Raka terkekeh dengan pemikirannya sendiri. “Itu pun jika aku masih hidup saat hari kelulusan.” Gumamnya. Jujur saja, dengan banyaknya kematian yang terjadi di sekitarnya, tidak menutup kemungkinan bahwa ada masa dimana ia juga akan mati. Entah dengan cara apa, atau oleh siapa ia akan menemui ajalnya sendiri.

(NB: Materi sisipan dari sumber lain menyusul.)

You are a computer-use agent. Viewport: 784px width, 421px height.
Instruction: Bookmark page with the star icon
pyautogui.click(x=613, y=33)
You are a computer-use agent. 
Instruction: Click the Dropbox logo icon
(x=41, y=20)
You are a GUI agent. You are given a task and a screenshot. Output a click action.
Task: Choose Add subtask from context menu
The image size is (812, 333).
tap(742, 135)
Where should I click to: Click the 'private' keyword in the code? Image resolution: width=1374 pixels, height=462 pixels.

“Mungkin sebaiknya aku kembali ke kelas saja sebelum—“
Raka membelalak. Lengannya ditarik paksa hingga membuatnya oleng dan nyaris jatuh. Rasanya benar-benar déjà vu. Baru saja Putra dan Wira melakukan hal yang sama, sekarang siapa lagi yang melakukannya?
“Chima?” Seru Raka terkejut, dan tentu saja ada Geovan yang bersama gadis itu.

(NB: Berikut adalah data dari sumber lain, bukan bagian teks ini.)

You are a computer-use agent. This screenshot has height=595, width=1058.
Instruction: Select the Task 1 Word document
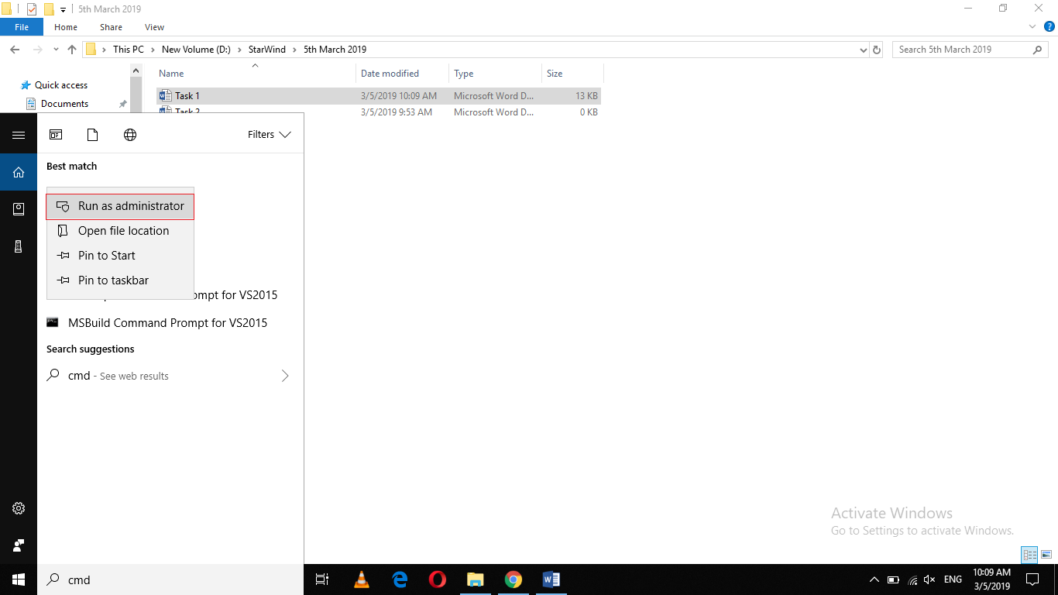pyautogui.click(x=187, y=95)
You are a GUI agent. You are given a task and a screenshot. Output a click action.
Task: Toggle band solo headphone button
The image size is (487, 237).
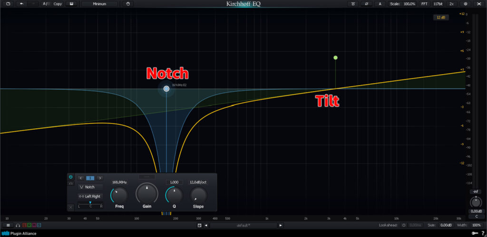tap(71, 183)
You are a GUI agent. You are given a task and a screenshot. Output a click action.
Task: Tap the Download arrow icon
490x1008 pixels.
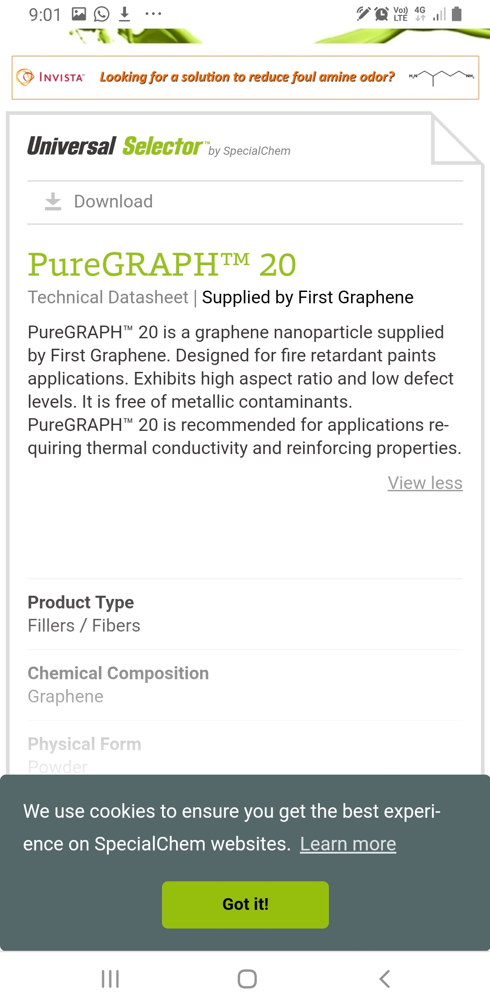(53, 202)
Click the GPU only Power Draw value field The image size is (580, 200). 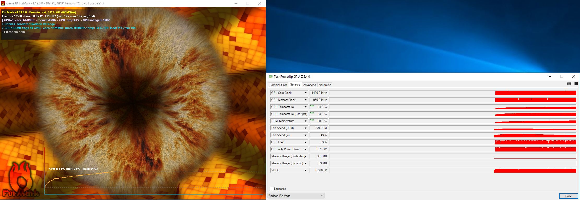(319, 149)
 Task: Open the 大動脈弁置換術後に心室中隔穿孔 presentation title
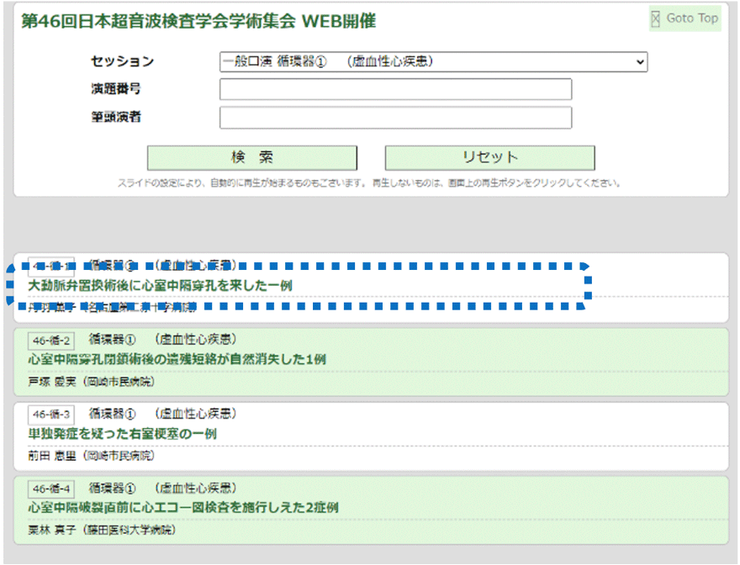click(161, 286)
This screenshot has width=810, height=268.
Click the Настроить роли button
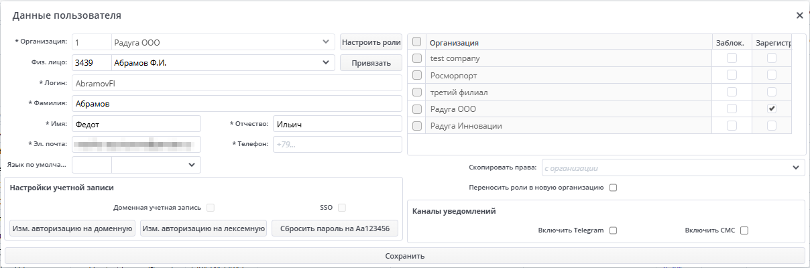point(371,42)
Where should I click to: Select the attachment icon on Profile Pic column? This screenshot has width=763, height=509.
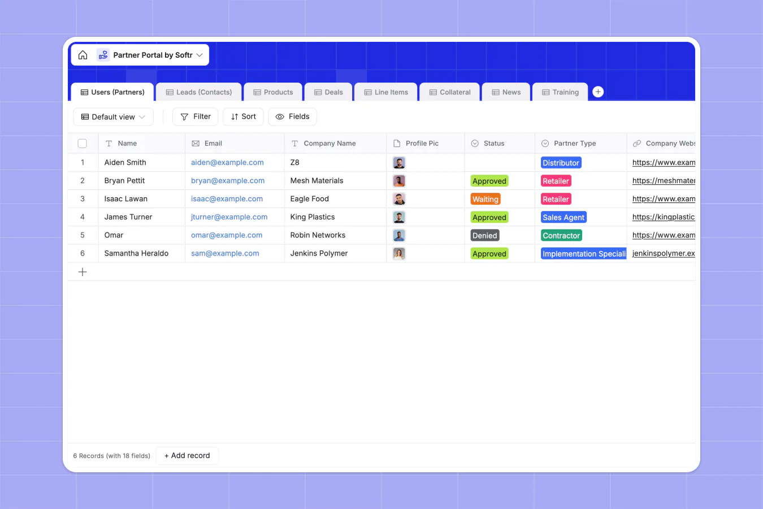(397, 143)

“Sshh…” Chima meletakkan telunjuknya di depan bibir. “Kau baik-baik saja, Raka?”
Raka mengernyit. “Hah?”
“Gadis yang bunuh diri di toilet itu, kamu ada di sana bersamanya ‘kan?”

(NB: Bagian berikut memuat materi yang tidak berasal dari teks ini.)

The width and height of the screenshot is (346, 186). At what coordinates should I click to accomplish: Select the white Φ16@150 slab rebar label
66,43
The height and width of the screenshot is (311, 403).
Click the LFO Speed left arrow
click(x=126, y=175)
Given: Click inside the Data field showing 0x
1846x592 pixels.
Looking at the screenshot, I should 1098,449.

Raka meremat celana abu-abunya, orang-orang selalu saja tahu apa yang ia lakukan. Memangnya, bagaimana Chima dan Geovan tahu sementara mereka juga pergi terlebih dahulu kemarin. Putra dan Wira, Chima dan Geovan, keempat orang itu benar-benar aneh. Seolah mengetahui segalanya, Raka dibuat selalu terkejut mengenai bagaimana mereka bisa tahu sementara mereka tidak ada di tempat kejadian.
“Bagaimana kamu tahu? Kamu dan Geovan sudah pulang duluan ‘kan? Bahkan lebih dulu daripada Putra dan Wira kemarin.”
Chima memasang wajah ceria. “Kami nggak langsung pulang karena ada keperluan kemarin, dan kami melihat Putra dan Wira menolongmu dan membawamu pulang.”
Melihat? Raka merasa tidak ada korelasinya ada keperluan dengan melihat apa yang dilakukan Wira dan Putra di toilet. “Keperluan kalian di toilet? Aneh sekali karena kalian beg—kenapa menjauh dariku?” Tanya Raka ketika ia melihat Chima mendongak dengan ekspresi horor di wajahnya.
“K-Kami ada keperluan di kelas, nanti kita bicara lagi. Sampai nanti, Raka.” Chima menarik Geovan masih dengan ekspresi ketakutan di wajahnya. Raka menoleh, dan tidak melihat apapun yang seharusnya membuat mereka takut. Ia menggaruk tengkuknya dengan bingung. Pertama Putra, dan sekarang Chima.
Sebenarnya, apa yang mereka lihat di dekat Raka atau malah pada diri Raka sampai memasang ekspresi ketakutan seperti itu?